Carencias emocionales: Llamadas de atención

por Aitziber Barrutia Leonardo
En ocasiones vemos a los niños (y no tan niños), provocar escenas que rápidamente calificamos como “llamadas de atención”, que ignoramos con intención de evitar reforzarlas.
En estas situaciones los niños gritan, patalean, se hacen daño, adoptan actitudes regresivas, incluso pueden llegar a fingir discapacidades o enfermedades. Como vemos, no es tarea fácil mantener esta actitud que a veces se prolonga en el tiempo. Sin embargo, las ganancias deben de ser superiores a los perjuicios cuando ésta es una opción recurrente.
Si bien comentamos en un artículo anterior (Frustración en la infancia) la importancia de aprender a gestionar la frustración, no debemos tampoco obviar la causa de dicha “llamada de atención”. ¿Qué la provoca?
A menudo este proceso está causado por carencias emocionales (no materiales). Y por muy nocivo que resulte, ésta es la mejor, y en ocasiones única, opción de la que el niño/a dispone en ese momento para satisfacer dichas necesidades. Si queremos poner fin a esa conducta, tendremos que identificar las carencias individuales de base y dotar de recursos alternativos, que le permitan al niño/a obtener esas mismas ganancias de una forma más adaptativa.
Para determinar las carencias tendremos que prestar atención a los antecedentes de dicho comportamiento. ¿Sucede principalmente ante la presencia de una misma emoción (celos, miedo, tristeza, etc.)? ¿Podríamos identificar algún desencadenante destacable como una separación, el nacimiento de un nuevo hermano/a, cambio de colegio, etc. tras el que se haya adquirido dicha actitud?¿Suele darse con la misma persona? ¿En qué situaciones (al levantarse, al volver del colegio, fuera de casa, al acostarse, etc.)?
Puede resultar de ayuda también reconocer las excepciones en las que sería previsible esperar dicha conducta y, sin embargo, ésta no tiene lugar. ¿De qué forma se suplen esas carencias en ese momento? E incluso, analizar en qué momento finaliza el comportamiento. ¿Creemos que su necesidad ha sido satisfecha o intuimos cierto grado de resignación ante la incapacidad de lograr su objetivo?
Para facilitar este proceso sería recomendable ubicarnos el pensamiento mágico y absolutista del niño/a y deducir consecuentemente posibles interpretaciones. Ej. Mis padres no juegan conmigo, será que no me quieren.
Una vez identificadas las carencias, tendremos que proporcionarle herramientas concretas para poder hacer frente a la necesidad de forma saludable. Junto con la saciedad de dicha demanda, las técnicas de expresión y regulación emocional pueden ser muy favorecedoras para la prevención de situaciones futuras.
¿Creéis que otorgamos a la gestión de las carencias emocionales la importancia suficiente en el proceso educativo de nuestros hijos/as?




Me ha hecho gracia, por decirlo así, el apunte en primera linea “y no tan niños” porque tengo la sensación de que nos ocurre a los adultos también como a los niños, siendo que disponemos de otros recursos para reivindicarnos…

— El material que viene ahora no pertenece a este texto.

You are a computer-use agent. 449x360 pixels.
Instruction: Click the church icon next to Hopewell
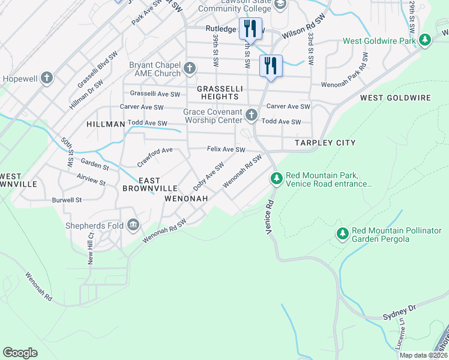pyautogui.click(x=46, y=79)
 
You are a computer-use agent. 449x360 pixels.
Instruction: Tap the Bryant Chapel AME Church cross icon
pyautogui.click(x=190, y=67)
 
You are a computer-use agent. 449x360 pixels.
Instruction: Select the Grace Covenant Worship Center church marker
pyautogui.click(x=252, y=113)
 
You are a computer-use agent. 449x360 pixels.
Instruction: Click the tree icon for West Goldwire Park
pyautogui.click(x=425, y=41)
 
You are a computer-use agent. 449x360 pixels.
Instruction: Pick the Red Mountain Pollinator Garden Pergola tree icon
pyautogui.click(x=343, y=233)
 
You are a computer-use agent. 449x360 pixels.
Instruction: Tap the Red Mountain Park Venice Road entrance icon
pyautogui.click(x=276, y=178)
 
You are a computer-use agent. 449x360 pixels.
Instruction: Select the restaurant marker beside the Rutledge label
pyautogui.click(x=250, y=28)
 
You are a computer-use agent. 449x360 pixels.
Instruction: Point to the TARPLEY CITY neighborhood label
pyautogui.click(x=325, y=143)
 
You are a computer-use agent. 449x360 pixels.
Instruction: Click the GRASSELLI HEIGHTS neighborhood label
pyautogui.click(x=220, y=92)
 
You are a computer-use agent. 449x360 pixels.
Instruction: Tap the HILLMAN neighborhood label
pyautogui.click(x=106, y=124)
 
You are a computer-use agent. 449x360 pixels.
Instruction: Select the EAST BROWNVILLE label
pyautogui.click(x=142, y=184)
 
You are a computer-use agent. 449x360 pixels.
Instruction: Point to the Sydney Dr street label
pyautogui.click(x=399, y=316)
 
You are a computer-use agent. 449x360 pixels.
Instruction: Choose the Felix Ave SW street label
pyautogui.click(x=226, y=149)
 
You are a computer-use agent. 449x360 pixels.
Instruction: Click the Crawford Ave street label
pyautogui.click(x=154, y=158)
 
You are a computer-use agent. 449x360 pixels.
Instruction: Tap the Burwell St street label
pyautogui.click(x=67, y=200)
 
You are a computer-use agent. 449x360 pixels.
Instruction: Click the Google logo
pyautogui.click(x=20, y=352)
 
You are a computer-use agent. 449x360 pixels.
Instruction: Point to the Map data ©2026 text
pyautogui.click(x=423, y=355)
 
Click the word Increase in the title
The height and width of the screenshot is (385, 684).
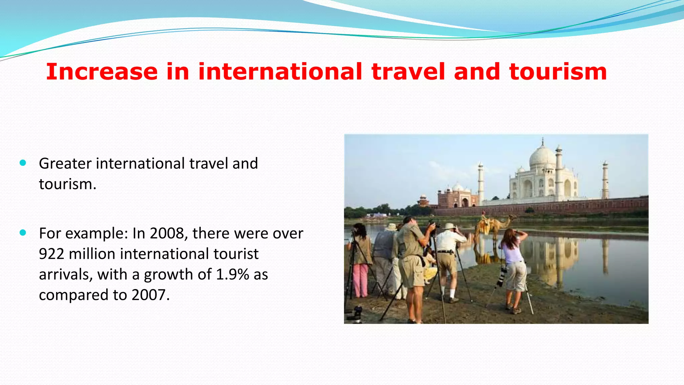[102, 72]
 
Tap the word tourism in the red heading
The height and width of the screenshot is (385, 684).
[558, 72]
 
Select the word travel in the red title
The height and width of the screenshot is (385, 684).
[408, 72]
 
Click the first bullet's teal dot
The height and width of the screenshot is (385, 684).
[23, 163]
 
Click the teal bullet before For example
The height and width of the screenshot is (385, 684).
[23, 233]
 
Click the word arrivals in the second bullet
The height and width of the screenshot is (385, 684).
[65, 275]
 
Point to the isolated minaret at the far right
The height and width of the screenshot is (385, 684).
[605, 180]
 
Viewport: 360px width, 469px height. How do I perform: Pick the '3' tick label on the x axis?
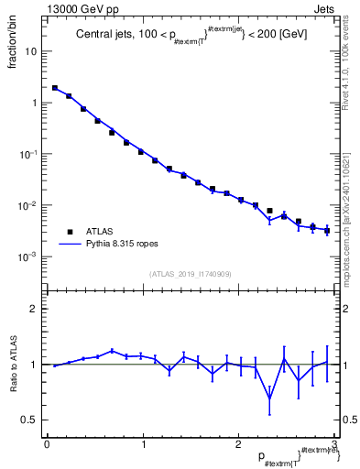(334, 444)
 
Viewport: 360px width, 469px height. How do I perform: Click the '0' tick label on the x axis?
(47, 444)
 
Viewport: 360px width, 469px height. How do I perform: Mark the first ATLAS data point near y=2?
(55, 88)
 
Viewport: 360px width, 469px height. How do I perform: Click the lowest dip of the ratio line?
(269, 398)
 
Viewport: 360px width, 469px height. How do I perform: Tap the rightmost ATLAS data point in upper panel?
(326, 230)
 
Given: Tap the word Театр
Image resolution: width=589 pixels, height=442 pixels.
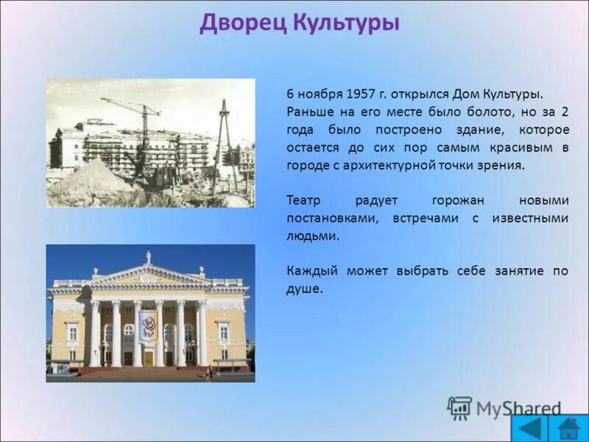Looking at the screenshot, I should click(303, 200).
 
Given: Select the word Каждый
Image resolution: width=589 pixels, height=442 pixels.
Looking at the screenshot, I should click(308, 271).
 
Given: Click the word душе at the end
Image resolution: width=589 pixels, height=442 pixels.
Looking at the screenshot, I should click(303, 289).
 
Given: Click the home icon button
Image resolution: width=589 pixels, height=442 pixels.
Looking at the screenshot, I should click(568, 427).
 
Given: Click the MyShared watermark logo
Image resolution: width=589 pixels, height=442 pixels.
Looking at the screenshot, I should click(504, 408).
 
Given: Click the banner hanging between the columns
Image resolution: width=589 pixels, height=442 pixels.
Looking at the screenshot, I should click(148, 326).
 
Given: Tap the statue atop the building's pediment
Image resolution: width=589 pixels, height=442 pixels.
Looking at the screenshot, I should click(148, 256).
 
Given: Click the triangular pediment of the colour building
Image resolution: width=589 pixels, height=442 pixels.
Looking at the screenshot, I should click(148, 276).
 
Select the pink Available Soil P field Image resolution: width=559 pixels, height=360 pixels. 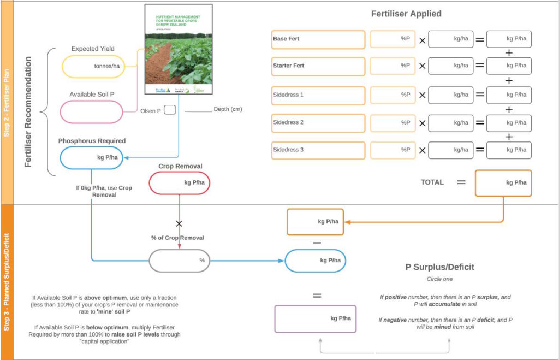[x=91, y=111]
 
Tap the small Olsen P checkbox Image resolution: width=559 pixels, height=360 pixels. [x=170, y=110]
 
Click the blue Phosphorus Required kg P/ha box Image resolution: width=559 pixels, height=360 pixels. [x=91, y=157]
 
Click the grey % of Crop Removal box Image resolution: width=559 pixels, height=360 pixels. [x=180, y=261]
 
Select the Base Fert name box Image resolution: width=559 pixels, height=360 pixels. [x=318, y=39]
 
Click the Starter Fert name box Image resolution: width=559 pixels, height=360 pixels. [x=318, y=66]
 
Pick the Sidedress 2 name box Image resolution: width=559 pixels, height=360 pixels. [x=318, y=123]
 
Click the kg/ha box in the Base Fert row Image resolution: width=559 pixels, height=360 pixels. [x=450, y=39]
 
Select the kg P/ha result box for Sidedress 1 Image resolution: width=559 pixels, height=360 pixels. [x=509, y=95]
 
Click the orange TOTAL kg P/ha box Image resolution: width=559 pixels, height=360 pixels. [x=503, y=182]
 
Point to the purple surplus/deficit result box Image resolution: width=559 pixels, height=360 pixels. [x=315, y=318]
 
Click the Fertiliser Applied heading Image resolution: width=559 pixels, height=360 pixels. [x=406, y=14]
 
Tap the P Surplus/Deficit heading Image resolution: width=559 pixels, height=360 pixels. [x=439, y=267]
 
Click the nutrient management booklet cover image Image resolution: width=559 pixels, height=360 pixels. [x=178, y=50]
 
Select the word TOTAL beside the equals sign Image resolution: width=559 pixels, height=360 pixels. [x=432, y=182]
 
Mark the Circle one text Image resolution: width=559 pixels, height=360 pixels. [x=439, y=279]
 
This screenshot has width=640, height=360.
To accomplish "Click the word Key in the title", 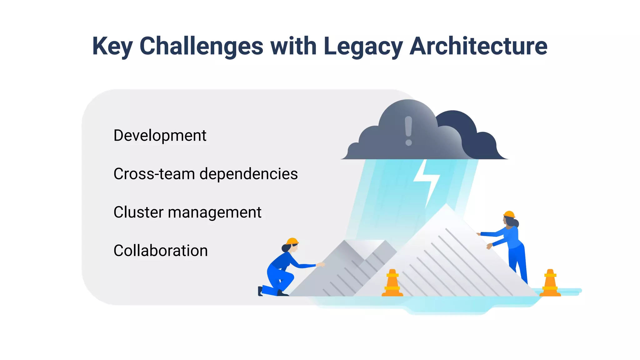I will tap(112, 46).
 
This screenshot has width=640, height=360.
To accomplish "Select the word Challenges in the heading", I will tap(201, 46).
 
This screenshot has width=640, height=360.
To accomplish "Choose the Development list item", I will tap(160, 136).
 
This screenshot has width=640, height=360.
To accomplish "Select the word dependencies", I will tap(248, 174).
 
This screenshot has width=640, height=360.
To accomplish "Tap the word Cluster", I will tap(138, 212).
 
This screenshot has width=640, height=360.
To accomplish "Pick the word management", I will tap(214, 212).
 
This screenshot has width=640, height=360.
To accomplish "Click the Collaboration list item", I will tap(161, 251).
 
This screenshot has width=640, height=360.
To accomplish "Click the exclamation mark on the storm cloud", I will tap(408, 131).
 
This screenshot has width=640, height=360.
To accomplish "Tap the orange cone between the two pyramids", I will tap(392, 283).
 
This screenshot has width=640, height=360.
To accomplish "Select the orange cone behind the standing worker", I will tap(550, 283).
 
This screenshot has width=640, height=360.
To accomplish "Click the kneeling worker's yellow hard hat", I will tap(292, 241).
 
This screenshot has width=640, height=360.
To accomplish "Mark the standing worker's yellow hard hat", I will tap(509, 214).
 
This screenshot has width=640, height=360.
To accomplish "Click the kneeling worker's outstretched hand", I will tap(321, 265).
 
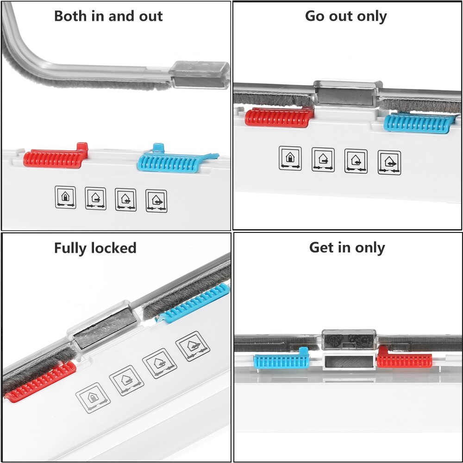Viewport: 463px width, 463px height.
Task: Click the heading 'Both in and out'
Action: click(108, 16)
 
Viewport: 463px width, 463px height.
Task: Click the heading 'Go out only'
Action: click(346, 16)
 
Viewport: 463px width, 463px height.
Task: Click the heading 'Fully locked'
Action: click(95, 248)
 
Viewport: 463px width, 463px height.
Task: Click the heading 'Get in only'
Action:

Ayer, mismamente, asistí a una de esas pataletas de adulto en una reunión. Alguien se sintió herido en su corazoncito y reaccionó montando una escena de película, como un niño grande.
Afortunadamente, ayer todos entendimos la desmesura que no venía a cuento, nos explicamos con claridad, y la reunión no descarriló.
Voy a pensar en las carencias, y permitidme que nos felicitemos porque no consiguió sacarnos de quicio.
Estoy de acuerdo con Gotzon en esto de que también ocurre con los “no tan niños”. En cuanto a la atención de las carencias emocionales pienso que muchas veces acudimos más a la razón que a la emoción, que necesita mucho más tiempo para ser tratada. Y tiempo es algo que lo que carecemos cada vez más las familias para tratar los temas que importan. Por lo tanto, acudiendo a la racionalildad, a lo objetivo, pretendemos dar respuesta a una serie de comportamientos, de actitides, de “llamadas de atención” que de esa manera no se ven reueltas. Los niños necestian atención, tiempo de dedicación, cariño para realizar una educación integral que aúne la parte emocional y la racional como elementos indispensables para la construcción de una buena personalidad.
Detrás de cada pataleta hay en mensaje! Adivinar ese mensaje será la clave para poder conectar con nuestro hijo, alumno o vecino, he intentar calmarle y ofrecerle herramientas para que él o ella misma aprenda a autoregularse. Mientras leía me estaba acordando del anuncio de l niño que va con su padre al supermercado y se agarra una que casi acaba con el super.
No se si me henamoro o me iluciono de los hombre, pero no me siento seguro de ellos, tengo 30 años y aveses me siento sola, creo que me ase farta carencias emocionales.